Time Series Clustering with cluster()¶
Accelerate investment optimization using typical periods (clustering).
This notebook demonstrates:
- Typical periods: Cluster similar time segments (e.g., days) and solve only representative ones
- Weighted costs: Automatically weight operational costs by cluster occurrence
- Two-stage workflow: Fast sizing with clustering, accurate dispatch at full resolution
!!! note "Requirements" This notebook requires the tsam package with ClusterConfig and ExtremeConfig support. Install with: pip install "flixopt[full]"
import timeit
import pandas as pd
import xarray as xr
import flixopt as fx
fx.CONFIG.notebook()
flixopt.config.CONFIG
Create the FlowSystem¶
We use a district heating system with real-world time series data (one month at 15-min resolution):
from data.generate_example_systems import create_district_heating_system
flow_system = create_district_heating_system()
flow_system.connect_and_transform()
timesteps = flow_system.timesteps
flow_system
FlowSystem ========== Timesteps: 744 (Hour) [2020-01-01 to 2020-01-31] Periods: None Scenarios: None Status: ✓ Components (9 items) -------------------- * Boiler * CHP * CoalSupply * ElecDemand * GasGrid * GridBuy * GridSell * HeatDemand * Storage Buses (4 items) --------------- * Coal * Electricity * Gas * Heat Effects (2 items) ----------------- * CO2 * costs Flows (13 items) ---------------- * Boiler(Q_fu) * Boiler(Q_th) * CHP(P_el) * CHP(Q_fu) * CHP(Q_th) * CoalSupply(Q_Coal) * ElecDemand(P_el) * GasGrid(Q_Gas) * GridBuy(P_el) * GridSell(P_el) ... (+3 more)
# Visualize input data
input_ds = xr.Dataset(
{
'Heat Demand': flow_system.components['HeatDemand'].inputs[0].fixed_relative_profile,
'Electricity Price': flow_system.components['GridBuy'].outputs[0].effects_per_flow_hour['costs'],
}
)
input_ds.plotly.line(x='time', facet_row='variable', title='One Month of Input Data')
Method 1: Full Optimization (Baseline)¶
First, solve the complete problem with all 2976 timesteps:
solver = fx.solvers.HighsSolver(mip_gap=0.01)
start = timeit.default_timer()
fs_full = flow_system.copy()
fs_full.name = 'Full Optimization'
fs_full.optimize(solver)
time_full = timeit.default_timer() - start
Method 2: Clustering with cluster()¶
The cluster() method:
- Clusters similar days using the TSAM (Time Series Aggregation Module) package
- Reduces timesteps to only typical periods (e.g., 8 typical days = 768 timesteps)
- Weights costs by how many original days each typical day represents
- Handles storage with configurable behavior via
storage_mode
!!! warning "Peak Forcing" Always use extremes=ExtremeConfig(max_value=[...]) to ensure extreme demand days are captured. Without this, clustering may miss peak periods, causing undersized components.

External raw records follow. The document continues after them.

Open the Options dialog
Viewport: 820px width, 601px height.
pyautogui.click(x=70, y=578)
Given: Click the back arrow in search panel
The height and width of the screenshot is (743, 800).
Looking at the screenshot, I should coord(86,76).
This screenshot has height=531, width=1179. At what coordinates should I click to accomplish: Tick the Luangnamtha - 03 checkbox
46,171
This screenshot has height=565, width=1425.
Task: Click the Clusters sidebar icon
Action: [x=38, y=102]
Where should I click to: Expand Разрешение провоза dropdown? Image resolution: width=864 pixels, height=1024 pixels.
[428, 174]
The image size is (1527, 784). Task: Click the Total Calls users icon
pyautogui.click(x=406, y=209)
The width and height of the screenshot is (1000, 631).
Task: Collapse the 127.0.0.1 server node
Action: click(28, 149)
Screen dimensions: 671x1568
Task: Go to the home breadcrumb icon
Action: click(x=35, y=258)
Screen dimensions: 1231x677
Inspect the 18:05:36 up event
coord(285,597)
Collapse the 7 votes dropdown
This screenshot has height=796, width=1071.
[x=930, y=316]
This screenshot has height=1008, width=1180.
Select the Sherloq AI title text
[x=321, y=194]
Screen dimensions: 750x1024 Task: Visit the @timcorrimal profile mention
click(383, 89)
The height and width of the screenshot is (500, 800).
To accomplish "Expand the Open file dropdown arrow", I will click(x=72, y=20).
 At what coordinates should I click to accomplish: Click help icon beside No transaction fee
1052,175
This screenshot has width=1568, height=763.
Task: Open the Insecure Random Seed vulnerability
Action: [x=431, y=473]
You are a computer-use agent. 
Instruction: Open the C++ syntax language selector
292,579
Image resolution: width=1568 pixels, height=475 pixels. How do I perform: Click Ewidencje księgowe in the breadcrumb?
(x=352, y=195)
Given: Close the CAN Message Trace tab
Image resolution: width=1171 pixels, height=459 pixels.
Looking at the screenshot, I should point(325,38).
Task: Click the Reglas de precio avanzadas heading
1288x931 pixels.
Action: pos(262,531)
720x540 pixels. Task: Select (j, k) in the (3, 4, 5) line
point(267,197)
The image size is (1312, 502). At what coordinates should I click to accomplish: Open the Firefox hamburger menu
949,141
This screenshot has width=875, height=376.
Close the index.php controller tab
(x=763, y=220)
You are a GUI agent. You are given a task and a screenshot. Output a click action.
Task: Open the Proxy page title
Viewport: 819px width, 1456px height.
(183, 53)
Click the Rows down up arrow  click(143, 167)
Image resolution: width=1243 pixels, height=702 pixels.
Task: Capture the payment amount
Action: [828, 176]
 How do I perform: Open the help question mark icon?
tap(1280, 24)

from tsam import ExtremeConfig
start = timeit.default_timer()
# IMPORTANT: Force inclusion of peak demand periods!
peak_series = ['HeatDemand(Q_th)|fixed_relative_profile']
# Create reduced FlowSystem with 8 typical days
fs_clustered = flow_system.transform.cluster(
n_clusters=8, # 8 typical days
cluster_duration='1D', # Daily clustering
extremes=ExtremeConfig(
method='new_cluster', max_value=peak_series, preserve_n_clusters=True
), # Capture peak demand day
)
fs_clustered.name = 'Clustered (8 days)'
time_clustering = timeit.default_timer() - start
# Optimize the reduced system
start = timeit.default_timer()
fs_clustered.optimize(solver)
time_clustered = timeit.default_timer() - start
Understanding the Clustering¶
The clustering algorithm groups similar days together. Access all metadata via fs.clustering:
# Access clustering metadata directly
clustering = fs_clustered.clustering.results
clustering
ClusteringResults(n_clusters=8)
# Show clustering info using __repr__
fs_clustered.clustering
Clustering( 31 periods → 8 clusters timesteps_per_cluster=24 dims=[] )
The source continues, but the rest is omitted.